(Records from a collection)
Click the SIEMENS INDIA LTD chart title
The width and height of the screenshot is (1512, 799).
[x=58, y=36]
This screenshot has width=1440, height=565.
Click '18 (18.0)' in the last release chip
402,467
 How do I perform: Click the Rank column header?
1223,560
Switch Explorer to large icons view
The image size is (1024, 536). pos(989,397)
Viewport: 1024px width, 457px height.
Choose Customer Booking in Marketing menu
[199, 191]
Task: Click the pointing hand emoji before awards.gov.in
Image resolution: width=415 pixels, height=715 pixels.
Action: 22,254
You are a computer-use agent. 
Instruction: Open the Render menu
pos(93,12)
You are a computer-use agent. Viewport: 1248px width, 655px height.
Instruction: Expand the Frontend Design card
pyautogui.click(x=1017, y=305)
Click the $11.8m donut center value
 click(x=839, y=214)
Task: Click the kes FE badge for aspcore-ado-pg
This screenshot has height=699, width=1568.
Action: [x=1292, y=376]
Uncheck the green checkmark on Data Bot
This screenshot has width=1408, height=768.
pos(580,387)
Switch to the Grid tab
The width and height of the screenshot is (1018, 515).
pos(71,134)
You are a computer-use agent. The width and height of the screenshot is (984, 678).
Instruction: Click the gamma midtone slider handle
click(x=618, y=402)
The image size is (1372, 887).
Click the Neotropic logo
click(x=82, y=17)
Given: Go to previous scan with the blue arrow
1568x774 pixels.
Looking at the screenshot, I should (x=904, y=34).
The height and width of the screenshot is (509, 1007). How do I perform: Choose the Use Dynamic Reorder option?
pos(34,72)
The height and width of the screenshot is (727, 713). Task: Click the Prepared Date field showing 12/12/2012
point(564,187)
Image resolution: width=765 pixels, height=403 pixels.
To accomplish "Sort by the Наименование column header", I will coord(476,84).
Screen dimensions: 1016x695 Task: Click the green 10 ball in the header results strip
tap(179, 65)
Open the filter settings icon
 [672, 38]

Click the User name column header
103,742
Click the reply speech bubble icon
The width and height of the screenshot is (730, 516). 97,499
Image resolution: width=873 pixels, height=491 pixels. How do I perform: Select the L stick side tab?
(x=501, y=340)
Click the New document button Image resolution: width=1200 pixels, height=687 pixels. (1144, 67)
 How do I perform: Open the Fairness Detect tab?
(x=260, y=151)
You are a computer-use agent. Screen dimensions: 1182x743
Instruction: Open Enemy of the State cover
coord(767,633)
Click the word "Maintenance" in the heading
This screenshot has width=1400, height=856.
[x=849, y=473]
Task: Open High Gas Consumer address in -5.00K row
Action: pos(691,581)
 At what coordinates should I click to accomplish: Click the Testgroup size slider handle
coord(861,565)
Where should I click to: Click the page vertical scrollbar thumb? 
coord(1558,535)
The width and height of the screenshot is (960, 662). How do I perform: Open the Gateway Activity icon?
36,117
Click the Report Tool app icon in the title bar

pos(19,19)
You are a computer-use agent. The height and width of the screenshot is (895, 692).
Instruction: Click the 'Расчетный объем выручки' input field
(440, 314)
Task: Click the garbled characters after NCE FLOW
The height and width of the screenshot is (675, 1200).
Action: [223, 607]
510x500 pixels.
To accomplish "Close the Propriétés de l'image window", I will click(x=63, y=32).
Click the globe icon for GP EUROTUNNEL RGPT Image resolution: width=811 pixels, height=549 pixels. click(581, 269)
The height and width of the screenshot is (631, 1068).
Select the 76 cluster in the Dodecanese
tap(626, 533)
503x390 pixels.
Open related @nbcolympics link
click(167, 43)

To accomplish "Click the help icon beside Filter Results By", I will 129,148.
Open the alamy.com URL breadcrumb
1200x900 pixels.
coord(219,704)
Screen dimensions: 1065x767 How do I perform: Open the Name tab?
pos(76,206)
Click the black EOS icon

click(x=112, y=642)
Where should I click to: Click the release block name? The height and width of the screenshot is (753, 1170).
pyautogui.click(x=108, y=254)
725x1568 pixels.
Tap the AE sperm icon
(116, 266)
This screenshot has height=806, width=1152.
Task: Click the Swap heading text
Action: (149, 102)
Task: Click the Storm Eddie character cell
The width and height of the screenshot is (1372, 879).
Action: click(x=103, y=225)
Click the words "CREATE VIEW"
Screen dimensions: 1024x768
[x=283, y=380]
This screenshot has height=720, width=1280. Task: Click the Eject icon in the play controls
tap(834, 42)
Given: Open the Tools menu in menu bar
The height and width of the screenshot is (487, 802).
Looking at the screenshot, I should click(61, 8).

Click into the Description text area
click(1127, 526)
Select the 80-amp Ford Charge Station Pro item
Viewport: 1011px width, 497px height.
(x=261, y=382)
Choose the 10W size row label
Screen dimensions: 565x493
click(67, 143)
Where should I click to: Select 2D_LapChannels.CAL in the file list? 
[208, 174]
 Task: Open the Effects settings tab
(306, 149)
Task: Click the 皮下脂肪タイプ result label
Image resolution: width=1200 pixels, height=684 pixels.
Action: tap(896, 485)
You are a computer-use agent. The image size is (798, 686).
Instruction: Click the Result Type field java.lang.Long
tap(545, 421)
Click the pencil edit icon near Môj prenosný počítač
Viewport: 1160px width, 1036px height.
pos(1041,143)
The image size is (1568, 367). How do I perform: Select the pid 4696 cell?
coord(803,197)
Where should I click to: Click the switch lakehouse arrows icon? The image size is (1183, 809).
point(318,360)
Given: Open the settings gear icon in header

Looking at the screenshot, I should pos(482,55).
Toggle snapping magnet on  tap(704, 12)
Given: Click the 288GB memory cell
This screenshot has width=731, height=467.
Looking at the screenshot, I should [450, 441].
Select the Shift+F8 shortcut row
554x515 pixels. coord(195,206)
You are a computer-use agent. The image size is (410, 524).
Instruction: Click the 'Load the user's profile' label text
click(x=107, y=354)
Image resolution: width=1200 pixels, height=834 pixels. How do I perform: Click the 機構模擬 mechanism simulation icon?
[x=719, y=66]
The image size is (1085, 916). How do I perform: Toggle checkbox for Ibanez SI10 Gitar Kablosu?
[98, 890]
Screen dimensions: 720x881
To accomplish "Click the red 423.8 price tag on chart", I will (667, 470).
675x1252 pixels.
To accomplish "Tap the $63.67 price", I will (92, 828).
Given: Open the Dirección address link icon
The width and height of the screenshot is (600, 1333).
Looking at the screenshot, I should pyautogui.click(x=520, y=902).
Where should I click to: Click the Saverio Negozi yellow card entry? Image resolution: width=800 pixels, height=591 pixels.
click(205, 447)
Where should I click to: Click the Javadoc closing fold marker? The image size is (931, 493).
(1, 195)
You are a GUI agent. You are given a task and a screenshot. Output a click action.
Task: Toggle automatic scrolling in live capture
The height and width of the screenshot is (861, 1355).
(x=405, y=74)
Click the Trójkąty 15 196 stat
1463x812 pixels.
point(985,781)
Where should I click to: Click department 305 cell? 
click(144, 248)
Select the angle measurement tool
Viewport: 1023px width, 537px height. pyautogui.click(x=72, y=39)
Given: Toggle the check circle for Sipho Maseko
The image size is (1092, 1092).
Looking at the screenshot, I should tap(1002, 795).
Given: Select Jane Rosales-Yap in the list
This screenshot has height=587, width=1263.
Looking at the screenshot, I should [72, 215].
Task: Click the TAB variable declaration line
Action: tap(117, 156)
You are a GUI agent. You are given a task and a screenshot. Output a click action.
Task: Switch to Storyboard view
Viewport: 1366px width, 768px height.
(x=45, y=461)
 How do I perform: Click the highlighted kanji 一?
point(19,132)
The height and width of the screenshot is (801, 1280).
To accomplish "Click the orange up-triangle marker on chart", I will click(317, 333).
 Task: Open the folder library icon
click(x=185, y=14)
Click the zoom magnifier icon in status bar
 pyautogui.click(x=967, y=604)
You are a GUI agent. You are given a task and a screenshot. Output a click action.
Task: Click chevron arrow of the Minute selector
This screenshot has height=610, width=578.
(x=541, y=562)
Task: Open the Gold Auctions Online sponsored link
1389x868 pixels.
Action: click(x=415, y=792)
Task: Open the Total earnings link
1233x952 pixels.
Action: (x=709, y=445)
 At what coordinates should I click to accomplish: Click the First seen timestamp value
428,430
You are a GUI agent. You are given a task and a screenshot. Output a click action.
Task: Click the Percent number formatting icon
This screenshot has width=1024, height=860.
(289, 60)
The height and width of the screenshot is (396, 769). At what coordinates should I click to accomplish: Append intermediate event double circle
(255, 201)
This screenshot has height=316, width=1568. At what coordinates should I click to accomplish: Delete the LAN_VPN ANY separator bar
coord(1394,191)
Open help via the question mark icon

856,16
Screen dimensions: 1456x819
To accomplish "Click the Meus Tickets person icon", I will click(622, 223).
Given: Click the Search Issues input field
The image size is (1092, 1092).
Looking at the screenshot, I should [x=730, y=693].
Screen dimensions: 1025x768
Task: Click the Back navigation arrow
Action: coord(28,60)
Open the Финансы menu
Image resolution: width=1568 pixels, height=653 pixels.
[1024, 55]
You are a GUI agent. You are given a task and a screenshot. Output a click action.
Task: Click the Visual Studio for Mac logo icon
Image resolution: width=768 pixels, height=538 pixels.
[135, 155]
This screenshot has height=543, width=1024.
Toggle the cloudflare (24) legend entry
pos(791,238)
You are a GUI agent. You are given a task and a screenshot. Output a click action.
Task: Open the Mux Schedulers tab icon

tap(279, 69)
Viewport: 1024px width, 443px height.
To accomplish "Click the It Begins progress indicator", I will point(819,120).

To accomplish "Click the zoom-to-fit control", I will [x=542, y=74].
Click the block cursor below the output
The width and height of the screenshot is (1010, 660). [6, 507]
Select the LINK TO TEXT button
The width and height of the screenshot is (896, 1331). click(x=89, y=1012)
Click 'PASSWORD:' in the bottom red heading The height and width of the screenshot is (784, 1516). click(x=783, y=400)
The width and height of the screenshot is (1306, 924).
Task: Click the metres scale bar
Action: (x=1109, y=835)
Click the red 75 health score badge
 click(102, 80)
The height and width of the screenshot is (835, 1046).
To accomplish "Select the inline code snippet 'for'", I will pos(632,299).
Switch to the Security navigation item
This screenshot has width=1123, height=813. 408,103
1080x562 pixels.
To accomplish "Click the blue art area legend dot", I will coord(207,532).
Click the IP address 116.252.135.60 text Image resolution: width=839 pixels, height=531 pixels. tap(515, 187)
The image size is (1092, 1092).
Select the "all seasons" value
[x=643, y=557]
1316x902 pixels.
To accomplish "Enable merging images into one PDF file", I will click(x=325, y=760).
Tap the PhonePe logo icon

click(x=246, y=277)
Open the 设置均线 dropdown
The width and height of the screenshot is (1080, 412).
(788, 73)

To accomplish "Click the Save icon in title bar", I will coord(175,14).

Your objective:
Copy every line above that includes the string "chart".

Task answer:
Click the SIEMENS INDIA LTD chart title
To accomplish "Click the red 423.8 price tag on chart", I will (667, 470).
To accomplish "Click the orange up-triangle marker on chart", I will click(317, 333).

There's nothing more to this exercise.